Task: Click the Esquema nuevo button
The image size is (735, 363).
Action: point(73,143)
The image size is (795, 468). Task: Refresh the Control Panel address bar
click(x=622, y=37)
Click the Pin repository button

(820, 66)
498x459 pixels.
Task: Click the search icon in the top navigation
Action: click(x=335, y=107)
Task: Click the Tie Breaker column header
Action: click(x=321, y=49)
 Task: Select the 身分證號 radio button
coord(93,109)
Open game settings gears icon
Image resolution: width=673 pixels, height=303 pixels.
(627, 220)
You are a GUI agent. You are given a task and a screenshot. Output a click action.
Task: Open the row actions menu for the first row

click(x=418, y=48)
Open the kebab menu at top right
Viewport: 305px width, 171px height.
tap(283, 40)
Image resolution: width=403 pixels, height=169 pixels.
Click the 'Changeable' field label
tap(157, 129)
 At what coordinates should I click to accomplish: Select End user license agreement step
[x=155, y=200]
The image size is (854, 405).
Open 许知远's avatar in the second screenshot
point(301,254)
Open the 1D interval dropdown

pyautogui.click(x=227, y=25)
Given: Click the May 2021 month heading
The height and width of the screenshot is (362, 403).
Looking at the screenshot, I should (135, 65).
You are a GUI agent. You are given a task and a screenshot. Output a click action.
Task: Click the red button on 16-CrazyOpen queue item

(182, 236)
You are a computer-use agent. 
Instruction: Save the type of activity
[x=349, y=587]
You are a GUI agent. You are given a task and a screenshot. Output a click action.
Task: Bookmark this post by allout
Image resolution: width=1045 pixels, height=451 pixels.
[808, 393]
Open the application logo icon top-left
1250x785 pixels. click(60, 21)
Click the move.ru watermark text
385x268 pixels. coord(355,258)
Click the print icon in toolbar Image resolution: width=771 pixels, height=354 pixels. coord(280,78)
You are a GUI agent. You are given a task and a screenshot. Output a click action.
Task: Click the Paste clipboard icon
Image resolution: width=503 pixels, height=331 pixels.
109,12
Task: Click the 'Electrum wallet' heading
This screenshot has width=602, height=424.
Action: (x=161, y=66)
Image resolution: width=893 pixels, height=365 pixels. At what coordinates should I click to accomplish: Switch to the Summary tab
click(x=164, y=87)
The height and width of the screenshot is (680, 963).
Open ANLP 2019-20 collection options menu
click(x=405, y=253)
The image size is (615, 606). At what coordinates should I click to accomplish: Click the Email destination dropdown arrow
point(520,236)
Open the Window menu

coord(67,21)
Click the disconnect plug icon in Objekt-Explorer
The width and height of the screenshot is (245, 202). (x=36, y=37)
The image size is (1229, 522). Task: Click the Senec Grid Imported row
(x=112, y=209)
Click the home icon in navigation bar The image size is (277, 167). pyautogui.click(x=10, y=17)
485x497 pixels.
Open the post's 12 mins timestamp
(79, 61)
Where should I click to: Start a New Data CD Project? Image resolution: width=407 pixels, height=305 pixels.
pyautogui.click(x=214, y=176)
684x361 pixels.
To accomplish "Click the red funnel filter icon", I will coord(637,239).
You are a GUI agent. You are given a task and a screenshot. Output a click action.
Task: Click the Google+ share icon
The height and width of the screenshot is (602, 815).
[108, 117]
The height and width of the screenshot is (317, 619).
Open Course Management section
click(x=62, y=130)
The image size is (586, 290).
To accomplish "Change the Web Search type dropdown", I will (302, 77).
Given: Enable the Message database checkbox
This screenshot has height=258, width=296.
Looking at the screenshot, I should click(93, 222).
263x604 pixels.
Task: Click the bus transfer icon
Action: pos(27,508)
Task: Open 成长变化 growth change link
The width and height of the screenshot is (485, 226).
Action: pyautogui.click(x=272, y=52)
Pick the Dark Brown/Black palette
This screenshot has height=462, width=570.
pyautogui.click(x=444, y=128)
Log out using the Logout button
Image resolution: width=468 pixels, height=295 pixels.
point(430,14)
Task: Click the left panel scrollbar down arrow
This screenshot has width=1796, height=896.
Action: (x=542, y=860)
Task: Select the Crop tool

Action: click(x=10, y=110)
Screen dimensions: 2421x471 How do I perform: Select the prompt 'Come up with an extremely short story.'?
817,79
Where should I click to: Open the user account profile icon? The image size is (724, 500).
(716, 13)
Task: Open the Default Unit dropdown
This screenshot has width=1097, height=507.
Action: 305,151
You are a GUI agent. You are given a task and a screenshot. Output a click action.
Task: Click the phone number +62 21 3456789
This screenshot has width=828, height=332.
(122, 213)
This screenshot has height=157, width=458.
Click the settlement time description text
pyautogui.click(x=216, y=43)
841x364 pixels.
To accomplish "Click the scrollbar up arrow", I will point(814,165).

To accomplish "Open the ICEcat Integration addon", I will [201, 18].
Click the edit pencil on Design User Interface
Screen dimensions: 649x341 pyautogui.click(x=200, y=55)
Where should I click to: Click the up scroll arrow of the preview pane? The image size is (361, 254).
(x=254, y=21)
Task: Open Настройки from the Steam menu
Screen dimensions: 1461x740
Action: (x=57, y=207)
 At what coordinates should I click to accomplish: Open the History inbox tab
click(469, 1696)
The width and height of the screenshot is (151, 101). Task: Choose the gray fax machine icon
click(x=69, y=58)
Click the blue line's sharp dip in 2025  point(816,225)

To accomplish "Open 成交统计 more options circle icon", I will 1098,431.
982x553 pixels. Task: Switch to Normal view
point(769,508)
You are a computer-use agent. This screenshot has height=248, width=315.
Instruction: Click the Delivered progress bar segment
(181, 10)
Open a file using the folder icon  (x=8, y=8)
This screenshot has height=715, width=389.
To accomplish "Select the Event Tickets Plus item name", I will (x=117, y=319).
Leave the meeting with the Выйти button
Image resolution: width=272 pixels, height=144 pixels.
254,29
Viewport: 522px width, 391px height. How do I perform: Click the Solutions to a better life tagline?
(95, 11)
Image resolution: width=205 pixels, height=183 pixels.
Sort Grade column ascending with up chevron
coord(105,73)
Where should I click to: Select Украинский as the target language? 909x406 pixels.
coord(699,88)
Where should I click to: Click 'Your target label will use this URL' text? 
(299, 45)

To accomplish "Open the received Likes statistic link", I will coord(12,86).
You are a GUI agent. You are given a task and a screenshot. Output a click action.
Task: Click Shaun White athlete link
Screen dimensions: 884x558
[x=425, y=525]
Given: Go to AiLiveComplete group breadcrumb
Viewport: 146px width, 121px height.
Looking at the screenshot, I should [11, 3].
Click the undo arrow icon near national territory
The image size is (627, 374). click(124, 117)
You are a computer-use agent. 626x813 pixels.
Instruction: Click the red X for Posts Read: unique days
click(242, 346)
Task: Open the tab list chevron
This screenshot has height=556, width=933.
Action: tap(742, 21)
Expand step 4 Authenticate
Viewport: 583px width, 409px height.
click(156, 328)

────────────────

**PROBLEM:** Could you return the lines in the entries above that contain "scrollbar"?

**ANSWER TO THIS TASK:**
Task: Click the left panel scrollbar down arrow
To accomplish "Click the scrollbar up arrow", I will point(814,165).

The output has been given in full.